Friday July 23rd, 1869
NEW CRICKET CLUB – cricketing, which for some years past has been rather neglected in Shrewsbury, seems likely soon to assume a strong position in the town, several new clubs having recently been established. Among them is “The Morning Star Cricket Club”, the members of which, young men chiefly connected with business establishments, meet for practice in the early morning. Apart from trading considerations, this seems to us to be the best time – at any rate during the present hot weather – for indulging in the noble game.
Friday July 25th, 1919
THE AUTOMOBILE ASSOCIATION offers a reward of one guinea for information and evidence necessary for prosecuting persons deliberately placing broken bottle etc. on the roads. For a considerable time, motorists have suffered from this dangerous practice, and numerous cases have been reported by the Automobile Association to the police authorities, but the latter are unable to prosecute or take action without evidence concerning the delinquents.
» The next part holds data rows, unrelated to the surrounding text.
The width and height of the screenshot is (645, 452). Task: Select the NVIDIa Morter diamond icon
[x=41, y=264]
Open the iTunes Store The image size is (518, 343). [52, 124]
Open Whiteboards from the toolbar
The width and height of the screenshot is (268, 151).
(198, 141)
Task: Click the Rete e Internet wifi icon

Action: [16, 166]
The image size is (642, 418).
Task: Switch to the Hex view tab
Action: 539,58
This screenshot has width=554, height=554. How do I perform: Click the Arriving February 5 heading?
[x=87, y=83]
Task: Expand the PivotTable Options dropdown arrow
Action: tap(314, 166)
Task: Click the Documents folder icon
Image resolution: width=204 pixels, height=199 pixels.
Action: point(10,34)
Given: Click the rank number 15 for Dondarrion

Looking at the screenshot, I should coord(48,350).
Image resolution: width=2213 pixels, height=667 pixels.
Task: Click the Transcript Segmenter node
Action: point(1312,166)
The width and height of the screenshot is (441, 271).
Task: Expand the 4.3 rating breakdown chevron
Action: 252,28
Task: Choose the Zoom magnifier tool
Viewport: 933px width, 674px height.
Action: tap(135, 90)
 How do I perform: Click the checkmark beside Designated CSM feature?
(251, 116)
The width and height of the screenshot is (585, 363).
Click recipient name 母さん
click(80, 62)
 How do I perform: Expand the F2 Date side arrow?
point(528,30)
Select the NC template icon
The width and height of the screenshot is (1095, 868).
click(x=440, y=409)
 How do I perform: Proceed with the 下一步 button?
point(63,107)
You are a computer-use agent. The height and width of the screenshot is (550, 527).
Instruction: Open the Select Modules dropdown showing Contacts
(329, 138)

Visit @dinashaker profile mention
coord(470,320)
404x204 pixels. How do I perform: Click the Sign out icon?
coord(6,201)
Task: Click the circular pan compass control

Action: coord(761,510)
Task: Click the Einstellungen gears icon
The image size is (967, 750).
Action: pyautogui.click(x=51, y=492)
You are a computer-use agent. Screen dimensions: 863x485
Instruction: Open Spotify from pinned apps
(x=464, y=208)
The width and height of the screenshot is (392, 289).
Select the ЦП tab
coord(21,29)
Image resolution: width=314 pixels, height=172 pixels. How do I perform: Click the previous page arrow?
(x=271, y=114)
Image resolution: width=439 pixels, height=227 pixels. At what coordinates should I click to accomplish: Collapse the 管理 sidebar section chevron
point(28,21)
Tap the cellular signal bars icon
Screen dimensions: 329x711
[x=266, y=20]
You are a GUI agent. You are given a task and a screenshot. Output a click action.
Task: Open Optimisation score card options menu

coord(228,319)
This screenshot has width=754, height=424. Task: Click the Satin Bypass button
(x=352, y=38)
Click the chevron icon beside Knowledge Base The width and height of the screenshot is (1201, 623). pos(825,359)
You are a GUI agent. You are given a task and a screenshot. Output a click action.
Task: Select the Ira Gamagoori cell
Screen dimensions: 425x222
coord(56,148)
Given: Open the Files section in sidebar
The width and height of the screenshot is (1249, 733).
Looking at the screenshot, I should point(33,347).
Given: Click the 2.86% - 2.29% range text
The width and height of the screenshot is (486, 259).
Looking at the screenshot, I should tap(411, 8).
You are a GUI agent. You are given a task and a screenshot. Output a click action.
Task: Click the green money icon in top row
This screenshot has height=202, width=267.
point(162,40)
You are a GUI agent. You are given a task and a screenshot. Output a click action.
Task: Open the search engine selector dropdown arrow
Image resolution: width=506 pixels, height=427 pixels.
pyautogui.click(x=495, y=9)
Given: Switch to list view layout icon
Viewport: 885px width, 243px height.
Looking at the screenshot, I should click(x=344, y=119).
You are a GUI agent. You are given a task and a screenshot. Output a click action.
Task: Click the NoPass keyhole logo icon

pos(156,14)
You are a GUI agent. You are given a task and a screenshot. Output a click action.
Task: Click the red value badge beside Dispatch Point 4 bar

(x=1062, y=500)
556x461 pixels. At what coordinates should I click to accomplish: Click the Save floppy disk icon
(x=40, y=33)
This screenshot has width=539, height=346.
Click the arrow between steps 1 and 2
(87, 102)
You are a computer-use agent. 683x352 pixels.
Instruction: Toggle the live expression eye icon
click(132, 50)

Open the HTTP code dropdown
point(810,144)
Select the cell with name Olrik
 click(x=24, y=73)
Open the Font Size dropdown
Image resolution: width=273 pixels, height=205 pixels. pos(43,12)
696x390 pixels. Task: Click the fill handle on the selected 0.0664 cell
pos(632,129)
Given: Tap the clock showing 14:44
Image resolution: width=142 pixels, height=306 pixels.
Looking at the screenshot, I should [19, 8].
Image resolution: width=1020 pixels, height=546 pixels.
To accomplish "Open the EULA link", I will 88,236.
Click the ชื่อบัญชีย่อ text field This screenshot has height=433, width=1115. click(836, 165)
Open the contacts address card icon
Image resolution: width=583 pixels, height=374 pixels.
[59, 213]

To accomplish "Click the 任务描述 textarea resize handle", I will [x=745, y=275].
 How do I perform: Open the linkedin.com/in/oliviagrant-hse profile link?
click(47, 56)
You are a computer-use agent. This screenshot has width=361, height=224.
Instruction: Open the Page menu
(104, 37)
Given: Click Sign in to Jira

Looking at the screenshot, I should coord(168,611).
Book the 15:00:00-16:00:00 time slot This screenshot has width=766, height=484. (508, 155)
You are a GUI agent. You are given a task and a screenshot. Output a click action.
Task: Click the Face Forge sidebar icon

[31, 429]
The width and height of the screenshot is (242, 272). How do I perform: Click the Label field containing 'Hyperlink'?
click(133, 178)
BREEZE Ltd for best and cheapest HOUSE COALS. Write or telephone CASTLE FOREGATE, SHREWSBURY, telephone 107. Telegrams: Breeze Ltd, Shrewsbury.
Friday July 27th, 1979
REPAIR WORK to Shrewsbury’s 18thcentury English Bridge will cost in the region of £1,000. It is believed that a high-sided vehicle could have caused the damage which left a 10 feet wide hole in the bridge’s balustrade early on Sunday morning. Shrewsbury police, who still want to hear from anyone with information about the mystery incident, say the bridge was struck sometime between 2.30 and 5.30am. Later in the week divers were called in by Salop County Council’s surveyor’s department to scour the bed of the River Severn for the broken pieces of sandstone. And yesterday Mr Raymond Mare, county surveyor, told the Chronicle, “Some of the missing section was recovered, but because it is so badly smashed it will have to be replaced… The cost of repairs will probably be about £1,000.”
Thursday July 28th, 1994
LEADING SHREWSBURY TORY, Councillor Eileen Sandford, has rebelled against the official Government line on homeless young mothers. Councillor Sandford claims there is no evidence to suggest that teenage girls deliberately become pregnant to jump the housing queue. Single mothers have been singled out for blame by several Tory leaders, including social services secretary Peter Lilley, over the past year. Former housing secretary Sir George Young recently announced plans to restrict the statutory duty to house homeless young people. It means young mothers will now normally end up in private or hostel accommodation. But Councillor Sandford said she wanted to distance herself from the proposals. “In my twelve years on the borough council I have not met one young mother who deliberately had a baby in order to obtain a house,” she said.
Thursday July 30th, 2009
ALLOTMENT owners have been buzzing with excitement this week after being told they may be allowed to keep bees on their plots, after a surge of interest in the hobby. Shrewsbury councillors have been inundated with requests from allotment holders asking if they can keep bees. As a result, [councillors] have drawn up a list of guidelines regarding the care of the creatures, and regulations the beekeepers should abide by. But despite now having a list of guidelines, the decision of whether or not hives will be allowed will rest with the individual allotment committees. The new guidelines suggest that no more than three hives should be allowed on any allotment site.